▶ [YOUR INSTRUCTIONS] Your task is to output, without alteration, each line from the one containing "Click the shield" through the final line of the records below.
START RECORDS FOR THIS TASK
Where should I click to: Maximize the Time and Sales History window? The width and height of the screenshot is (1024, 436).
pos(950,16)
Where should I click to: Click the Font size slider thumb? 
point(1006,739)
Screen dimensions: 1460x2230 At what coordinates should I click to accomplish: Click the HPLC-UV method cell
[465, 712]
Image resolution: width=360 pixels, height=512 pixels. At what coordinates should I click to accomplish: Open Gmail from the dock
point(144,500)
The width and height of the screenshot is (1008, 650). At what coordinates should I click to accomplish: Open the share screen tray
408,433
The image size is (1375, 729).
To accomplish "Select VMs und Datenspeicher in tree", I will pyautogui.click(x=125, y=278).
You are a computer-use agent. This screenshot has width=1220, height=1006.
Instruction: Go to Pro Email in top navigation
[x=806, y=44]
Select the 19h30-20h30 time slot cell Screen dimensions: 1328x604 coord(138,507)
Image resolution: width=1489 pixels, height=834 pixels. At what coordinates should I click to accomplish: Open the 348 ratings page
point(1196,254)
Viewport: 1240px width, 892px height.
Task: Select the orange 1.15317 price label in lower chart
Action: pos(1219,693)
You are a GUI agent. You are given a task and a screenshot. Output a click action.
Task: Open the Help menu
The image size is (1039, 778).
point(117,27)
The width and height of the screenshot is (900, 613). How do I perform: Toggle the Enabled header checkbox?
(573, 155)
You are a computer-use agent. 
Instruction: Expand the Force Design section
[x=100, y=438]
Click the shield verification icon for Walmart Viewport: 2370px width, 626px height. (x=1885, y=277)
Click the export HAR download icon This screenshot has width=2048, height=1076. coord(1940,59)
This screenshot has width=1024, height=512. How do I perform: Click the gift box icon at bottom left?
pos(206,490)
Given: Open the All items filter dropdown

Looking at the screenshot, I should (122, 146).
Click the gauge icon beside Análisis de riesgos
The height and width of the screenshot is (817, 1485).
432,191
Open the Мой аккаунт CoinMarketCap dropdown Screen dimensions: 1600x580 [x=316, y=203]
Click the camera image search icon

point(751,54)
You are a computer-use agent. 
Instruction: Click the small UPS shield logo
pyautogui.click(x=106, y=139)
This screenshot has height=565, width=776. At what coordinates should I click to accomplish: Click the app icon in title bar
END RECORDS FOR THIS TASK
▶ [RESPONSE]
Click the shield verification icon for Walmart Viewport: 2370px width, 626px height. (x=1885, y=277)
Click the export HAR download icon This screenshot has width=2048, height=1076. coord(1940,59)
This screenshot has width=1024, height=512. How do I perform: Click the gift box icon at bottom left?
pos(206,490)
Given: Open the All items filter dropdown

Looking at the screenshot, I should (122, 146).
Click the gauge icon beside Análisis de riesgos
The height and width of the screenshot is (817, 1485).
432,191
Open the Мой аккаунт CoinMarketCap dropdown Screen dimensions: 1600x580 [x=316, y=203]
Click the camera image search icon

point(751,54)
You are a computer-use agent. 
Instruction: Click the small UPS shield logo
pyautogui.click(x=106, y=139)
This screenshot has height=565, width=776. At what coordinates should I click to accomplish: Click the app icon in title bar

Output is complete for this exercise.